Based on the limitations of size-based tumor evaluation, alternative parameters of response have been developed and validated as predictors of long-term outcomes—for chemotherapy with or without targeted therapy—such as depth of response, expressed by the maximal percentage of response at peak compared with baseline,6,7 and early tumor shrinkage, defined by a 10% decrease in tumor burden in the first 2 months after initiation of first-line chemotherapy.8 Molecular profiling is also increasingly integrated in the evaluation of patients with CLM, and chemotherapy response is related to RAS mutation status, with the wild type being more likely to have optimal morphologic response [odds ratio (OR) 4.38; 95% confidence interval (CI) 1.45–13.2] with chemotherapy and bevacizumab, as shown in a recent series of 184 patients.9 Altogether, several characteristics need to be considered to fully account for the disease biology and the multifaceted behavior of CLM.

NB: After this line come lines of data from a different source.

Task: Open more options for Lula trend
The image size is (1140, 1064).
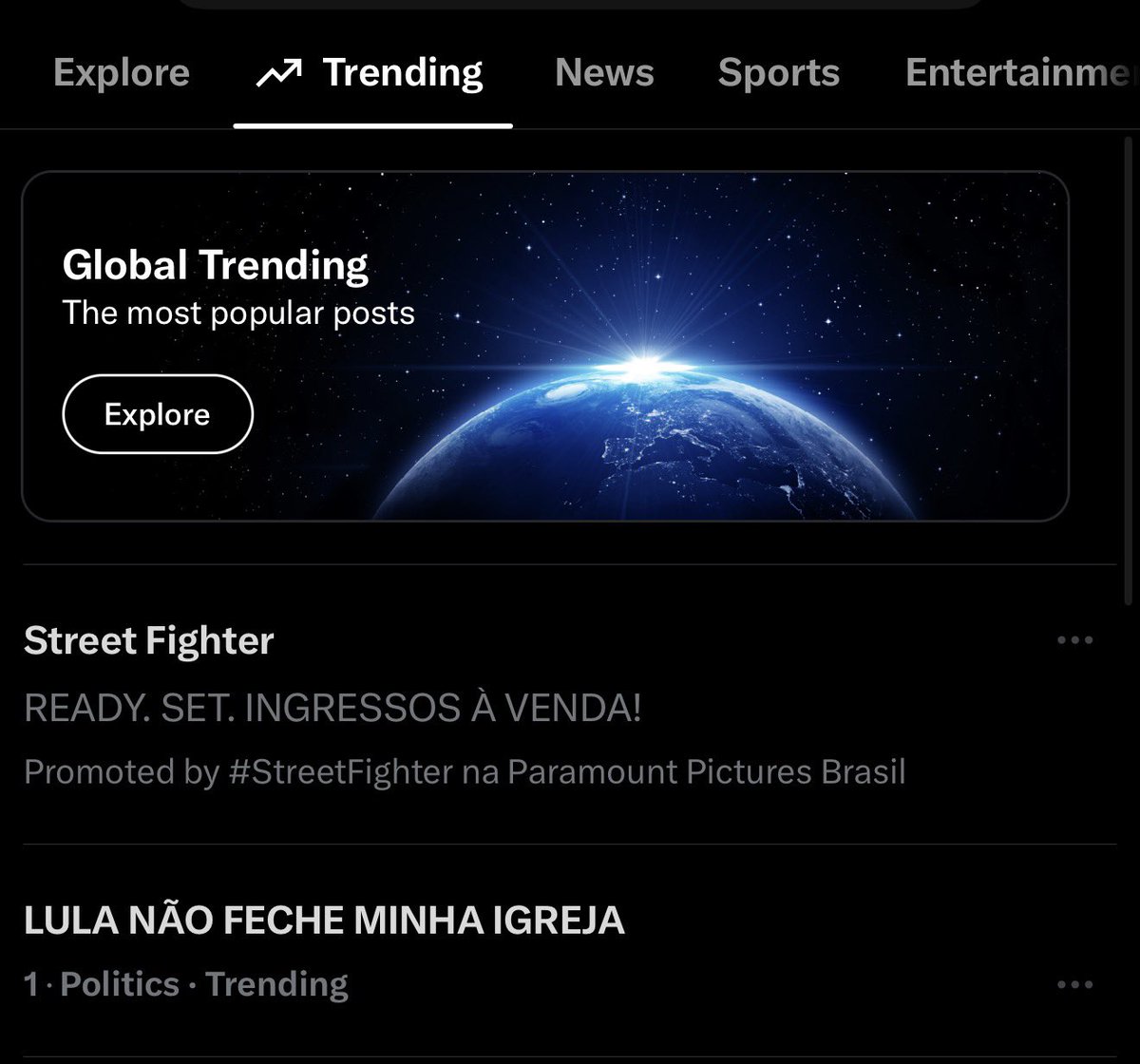Action: (1074, 984)
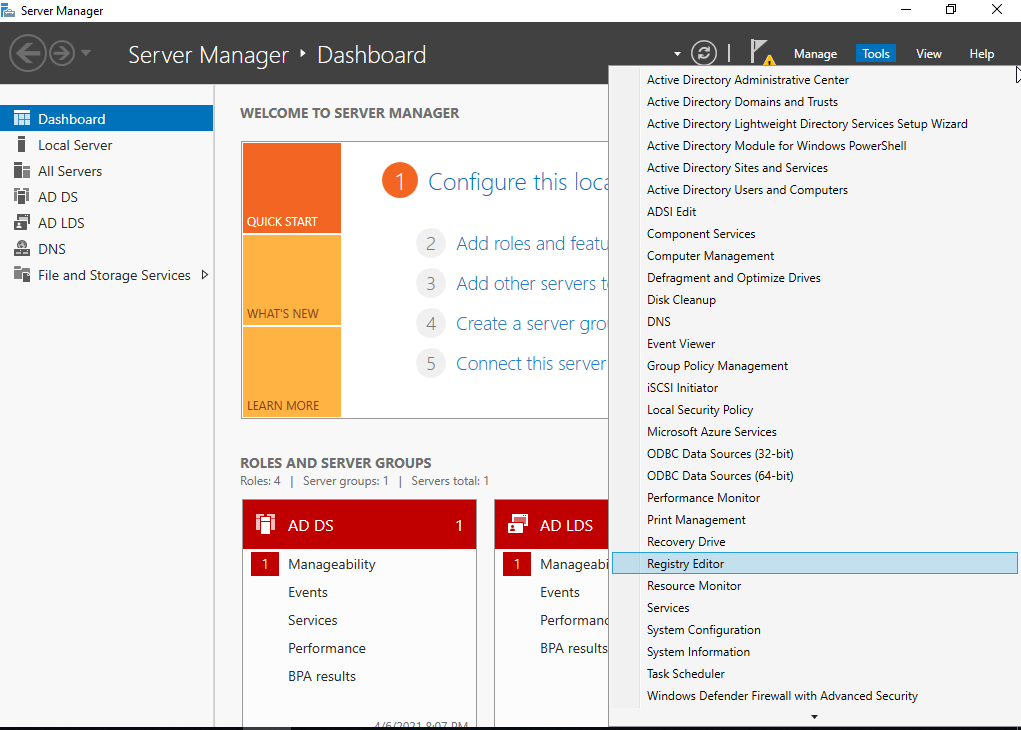Open AD LDS from the sidebar

pyautogui.click(x=60, y=223)
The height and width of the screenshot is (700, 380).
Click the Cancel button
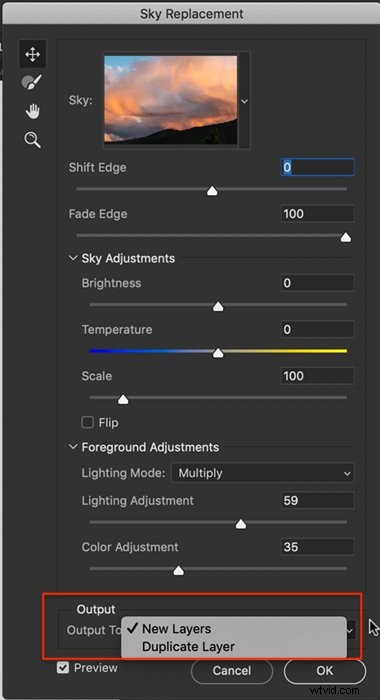tap(232, 671)
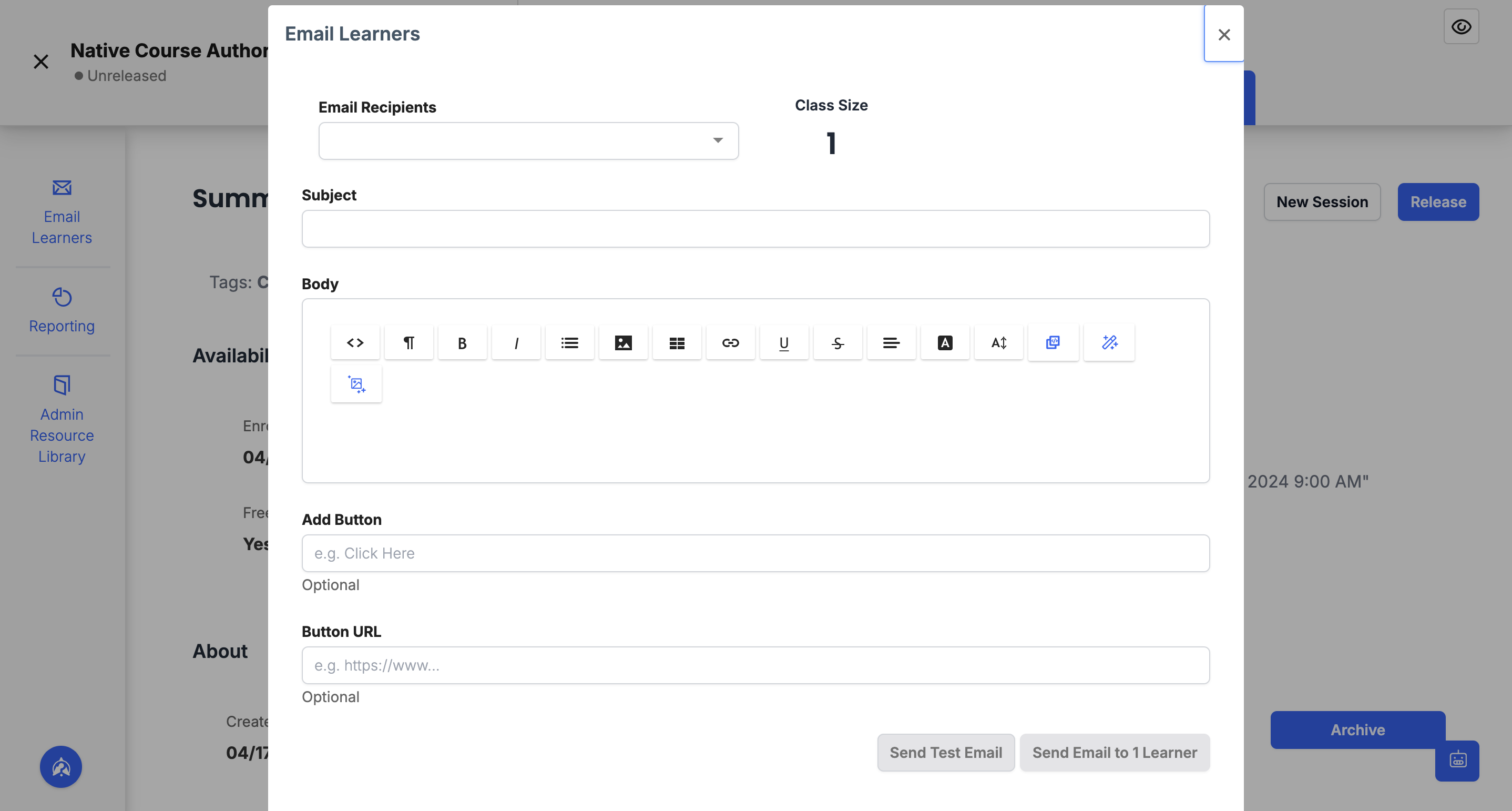Open text color picker tool
Viewport: 1512px width, 811px height.
pyautogui.click(x=945, y=342)
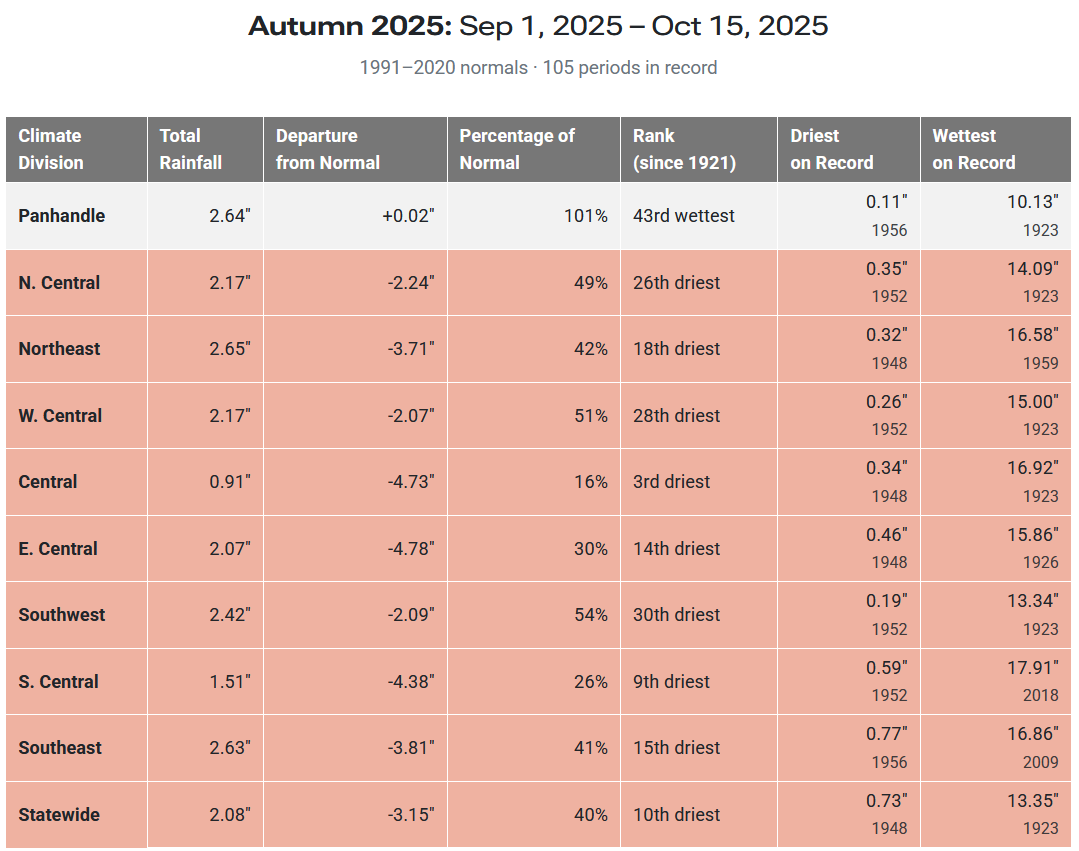The image size is (1079, 851).
Task: Select the Statewide row label
Action: point(59,815)
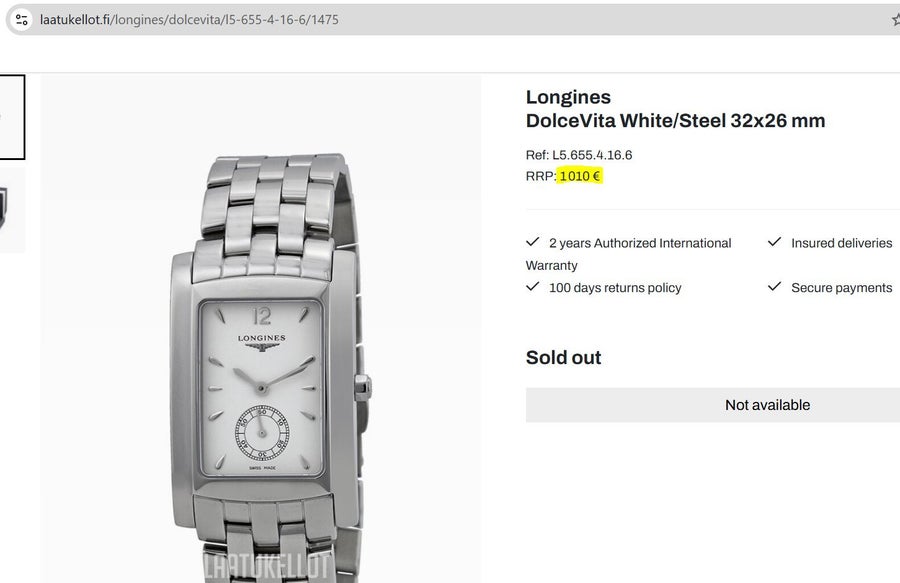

The findings of Vigano et al. confirm previous reports indicating that progression of CLM during or after cessation of preoperative chemotherapy may be mediated by intrinsic tumor characteristics that respond differently to systemic therapy, particularly with antiangiogenic treatment. Frentzas and colleagues10 recently demonstrated that CLM utilizing a different vascularization process known as vessel co-option (as opposed to relying on angiogenesis) are prone to neoadjuvant treatment resistance and thereby associated with worse oncological outcomes after surgical resection. This more aggressive subtype of liver metastasis is represented pathologically by a replacement histological growth pattern, where the tumor interface infiltrates the normal liver, “replacing” surrounding hepatocytes.11 Interestingly, a subanalysis of lesions that developed after cessation of chemotherapy demonstrated significant enrichment of this replacement histological growth pattern, suggesting that co-opting lesions may mediate disease progression in this context.10

In conclusion, we congratulate Vigano and colleagues on this work, as it emphasizes the importance of high-quality preresection imaging and underlines the concept of careful patient selection to optimize survival outcome. The results of the study are equivalent to the traditional off of chemotherapy historical “test of time” described by Johannes Scheele in Germany and Martin Adson of Mayo Clinic12,13 to discriminate patients with unfavorable biology, which we believe is valuable and represents a novel aspect in preoperative decision-making. We typically use an interval off of therapy of 5 weeks prior to resection14 regardless of addition of targeted therapy, as it allows for a biological test of time based on three sequential computed tomographies. Further insights into biology are mandated to interpret the multifaceted responses to systemic treatment and guide decision-making in CLM.